The Chef's hands are working-man's hands. On our first date, I noticed the burn on his finger, the callus at the base of his first finger on his right hand (near the palm), the fact that all the hair on his knuckles is gone. Burned off, you see. I loved his hands, right away. They reminded me of this description Ken Kesey wrote of McMurphy's hands in One Flew Over the Cuckoo's Nest, the palm scuffed like a baseball from all the hard work. I remember, when I taught that book, reading that quote out loud to students, guiding them to understanding McMurphy's character. But inside, I was thinking, "I wish I could meet a man with hands like that. Someone who really works. Someone who knows how to use his hands."
One look at the Chef's hands, and I was convinced.
The rest of him ain't bad either.
When I asked the Chef this afternoon how many onions he has chopped over the past twenty years, he nearly did a spit take. His entire body moved forward. "I have no idea how to answer that question. A ton? I don't even want to think about it. I just keep cutting."
I've been cooking for years. I adore food. I have recipes in a book with my name on the cover. But I will never know one-tenth of what the Chef knows about food. He has spent his entire adult life in service to the food, in trying to bring joy to other people's bellies.
When I first met him, I was impressed by how he cooked foie gras, by the pork campagnes he makes from scratch (and last week a customer from France came up to him in tears, and told him it was the best pate she had ever eaten), the meals with fancy names.
But the longer I know him, the more I know that my first impression is correct. The Chef is not a diva. He doesn't like to draw attention to himself. He is as humble as an onion.
And just as complex.
The callus on his finger is raised and horny, as solid as the shelter of his arms. The man has held a knife in his hand -- the edge of the blade butted up against that callus, his fingers gracefully gripping it like he holds my hips -- every day for decades. The knives he uses in the restaurant are not the most expensive on the market, or the flashiest. But holding them feels like breathing to him. When he holds a knife in his hand, he is himself.
"The knife has to be your best friend. If it isn't, it will turn on you and cut you," he said with firm enthusiasm. "Treat it with respect. Keep it sharp. When you have a dull knife, you get cut and you fuck yourself. If you have a sharp knife, you'll cut clean and you'll be happy. The food will taste better for it."
For years, I cut my food with a dull knife. No more.
For years, I cut onions haphazardly, some pieces enormous, the others thin slivers. I thought it didn't matter. I was a free spirit! But after watching the Chef chop dozens of onions, his head bent forward in reverent attention, I realized I was doing it all wrong.
"When you chop the hell out of the onion, you lose all the flavor," he has told me.
And this isn't about looks, or impressing anyone else. One of the reasons I love the Chef? He doesn't give a damn about impressing people or doing anything for show. He moves with pure grace into the kitchen. Chopping an onion correctly? It's for the taste of the food.
"If an onion's chopped uniform, then it's all going to cook the same. If it's different sizes, then the small ones are going to burn, and the largest ones are going to be nearly raw. There is a difference in taste if you do it right."
And so, this afternoon, when he wanted to start preparing for service, the Chef was kind enough to slow down and show me -- and thus you -- one of the most important techniques in great food. How to chop an onion.
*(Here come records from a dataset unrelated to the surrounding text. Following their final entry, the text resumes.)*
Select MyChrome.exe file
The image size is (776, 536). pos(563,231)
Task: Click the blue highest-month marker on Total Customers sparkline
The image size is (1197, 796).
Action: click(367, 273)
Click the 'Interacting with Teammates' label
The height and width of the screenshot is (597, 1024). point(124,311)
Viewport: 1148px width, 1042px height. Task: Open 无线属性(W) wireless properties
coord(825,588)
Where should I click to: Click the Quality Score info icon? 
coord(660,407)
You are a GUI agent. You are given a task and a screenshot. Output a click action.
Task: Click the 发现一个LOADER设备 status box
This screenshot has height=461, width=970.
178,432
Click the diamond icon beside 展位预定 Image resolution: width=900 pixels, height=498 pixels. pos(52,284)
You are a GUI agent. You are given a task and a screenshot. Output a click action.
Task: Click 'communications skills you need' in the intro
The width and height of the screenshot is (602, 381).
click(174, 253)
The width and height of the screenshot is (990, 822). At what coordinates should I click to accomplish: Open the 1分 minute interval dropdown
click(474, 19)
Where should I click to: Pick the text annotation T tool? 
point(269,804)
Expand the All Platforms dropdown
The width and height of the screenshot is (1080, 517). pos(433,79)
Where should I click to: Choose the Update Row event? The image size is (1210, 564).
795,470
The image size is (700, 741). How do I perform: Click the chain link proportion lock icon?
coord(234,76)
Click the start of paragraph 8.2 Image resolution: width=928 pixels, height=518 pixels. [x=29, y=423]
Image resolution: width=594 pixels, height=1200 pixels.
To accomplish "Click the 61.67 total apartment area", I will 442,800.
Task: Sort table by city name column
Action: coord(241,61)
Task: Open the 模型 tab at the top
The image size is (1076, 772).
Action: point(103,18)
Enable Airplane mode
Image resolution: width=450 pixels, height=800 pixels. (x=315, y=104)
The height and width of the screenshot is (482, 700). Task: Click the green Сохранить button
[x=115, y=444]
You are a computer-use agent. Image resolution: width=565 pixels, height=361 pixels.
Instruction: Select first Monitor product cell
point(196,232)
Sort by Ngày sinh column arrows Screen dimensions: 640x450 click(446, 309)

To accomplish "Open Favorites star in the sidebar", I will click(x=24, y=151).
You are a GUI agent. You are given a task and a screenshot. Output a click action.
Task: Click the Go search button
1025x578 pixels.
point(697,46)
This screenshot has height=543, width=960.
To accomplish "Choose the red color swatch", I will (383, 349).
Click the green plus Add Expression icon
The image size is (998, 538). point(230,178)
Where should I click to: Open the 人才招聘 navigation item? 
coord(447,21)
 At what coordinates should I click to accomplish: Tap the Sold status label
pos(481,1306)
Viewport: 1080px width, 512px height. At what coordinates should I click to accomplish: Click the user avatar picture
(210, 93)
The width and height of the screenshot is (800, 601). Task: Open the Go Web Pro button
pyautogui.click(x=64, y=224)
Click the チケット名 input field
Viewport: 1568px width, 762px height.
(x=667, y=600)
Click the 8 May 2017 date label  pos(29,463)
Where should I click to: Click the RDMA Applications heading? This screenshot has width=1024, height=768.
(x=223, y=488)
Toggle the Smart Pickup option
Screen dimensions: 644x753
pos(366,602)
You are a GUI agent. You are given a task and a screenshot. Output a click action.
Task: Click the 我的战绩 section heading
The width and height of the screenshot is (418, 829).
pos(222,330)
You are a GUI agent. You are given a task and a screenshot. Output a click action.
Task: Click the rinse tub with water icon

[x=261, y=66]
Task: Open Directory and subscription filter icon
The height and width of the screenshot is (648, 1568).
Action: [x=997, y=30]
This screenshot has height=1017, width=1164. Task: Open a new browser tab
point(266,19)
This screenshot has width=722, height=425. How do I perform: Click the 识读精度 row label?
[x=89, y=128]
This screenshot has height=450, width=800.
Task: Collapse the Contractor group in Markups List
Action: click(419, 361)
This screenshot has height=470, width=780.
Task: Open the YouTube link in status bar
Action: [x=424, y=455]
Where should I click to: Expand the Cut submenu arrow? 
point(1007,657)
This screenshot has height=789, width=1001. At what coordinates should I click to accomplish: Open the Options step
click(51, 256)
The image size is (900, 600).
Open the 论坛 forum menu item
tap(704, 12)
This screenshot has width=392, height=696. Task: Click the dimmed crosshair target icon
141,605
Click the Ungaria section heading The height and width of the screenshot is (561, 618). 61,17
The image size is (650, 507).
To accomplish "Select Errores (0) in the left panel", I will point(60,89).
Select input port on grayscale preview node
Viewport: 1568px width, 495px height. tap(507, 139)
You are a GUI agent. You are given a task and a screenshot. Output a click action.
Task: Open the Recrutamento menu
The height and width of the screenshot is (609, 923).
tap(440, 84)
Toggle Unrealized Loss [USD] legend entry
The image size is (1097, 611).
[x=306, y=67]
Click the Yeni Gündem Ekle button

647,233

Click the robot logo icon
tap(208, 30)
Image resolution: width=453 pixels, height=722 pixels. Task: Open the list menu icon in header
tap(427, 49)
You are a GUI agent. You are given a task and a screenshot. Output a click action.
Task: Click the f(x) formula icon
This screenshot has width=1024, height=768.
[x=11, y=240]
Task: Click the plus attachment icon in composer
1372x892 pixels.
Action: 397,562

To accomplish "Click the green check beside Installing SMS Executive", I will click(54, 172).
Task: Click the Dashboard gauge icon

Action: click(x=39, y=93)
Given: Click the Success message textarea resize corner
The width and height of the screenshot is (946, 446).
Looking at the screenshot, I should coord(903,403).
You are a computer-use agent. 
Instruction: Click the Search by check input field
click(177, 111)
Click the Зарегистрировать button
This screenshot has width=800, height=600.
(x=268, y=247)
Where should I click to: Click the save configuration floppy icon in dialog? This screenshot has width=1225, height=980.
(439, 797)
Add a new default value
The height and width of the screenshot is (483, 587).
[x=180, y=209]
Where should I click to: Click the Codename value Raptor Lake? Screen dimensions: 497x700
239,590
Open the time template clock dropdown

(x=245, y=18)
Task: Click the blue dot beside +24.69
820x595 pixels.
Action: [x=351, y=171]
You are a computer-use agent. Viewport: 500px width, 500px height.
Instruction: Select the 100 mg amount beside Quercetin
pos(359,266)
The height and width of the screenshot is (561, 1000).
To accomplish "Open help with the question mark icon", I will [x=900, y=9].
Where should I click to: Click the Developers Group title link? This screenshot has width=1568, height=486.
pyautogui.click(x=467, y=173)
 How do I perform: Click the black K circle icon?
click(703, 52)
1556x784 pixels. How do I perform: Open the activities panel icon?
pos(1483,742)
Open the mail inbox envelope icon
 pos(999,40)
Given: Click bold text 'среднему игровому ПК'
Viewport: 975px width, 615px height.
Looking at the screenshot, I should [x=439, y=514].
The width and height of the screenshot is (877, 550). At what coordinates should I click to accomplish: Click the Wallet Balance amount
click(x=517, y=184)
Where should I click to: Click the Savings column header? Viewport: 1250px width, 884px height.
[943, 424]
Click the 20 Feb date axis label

"First of all, put a damp towel under the cutting board. This will prevent it from skidding and you cutting yourself."
(He frowns at me when I forget to do this at home. And then he pats my hand and points to it. I love his concern.)
"Slice off the end, but just the end. A lot of people take the core off, but that's a mistake. The core is what keeps the onion together."
(See the photograph at the top for a reference.)
"Sometimes, even in other restaurants, I'll see onions that are all a shambles. And I know they cut too fast, cut too much. Keep the core. That's how you get a good cut out of it."

"Peel the onion, roughly. Don't fuss and pick at the peel. Rip it off. Onions are cheap. You don't want the peel in your food," he says.

"Besides, you can always save the extra bits and peels for stock, later."

"Make fine slices, like this. Just don't go into the core and cut the onion all the way."

"Cut through once, horizontally. But not all the way."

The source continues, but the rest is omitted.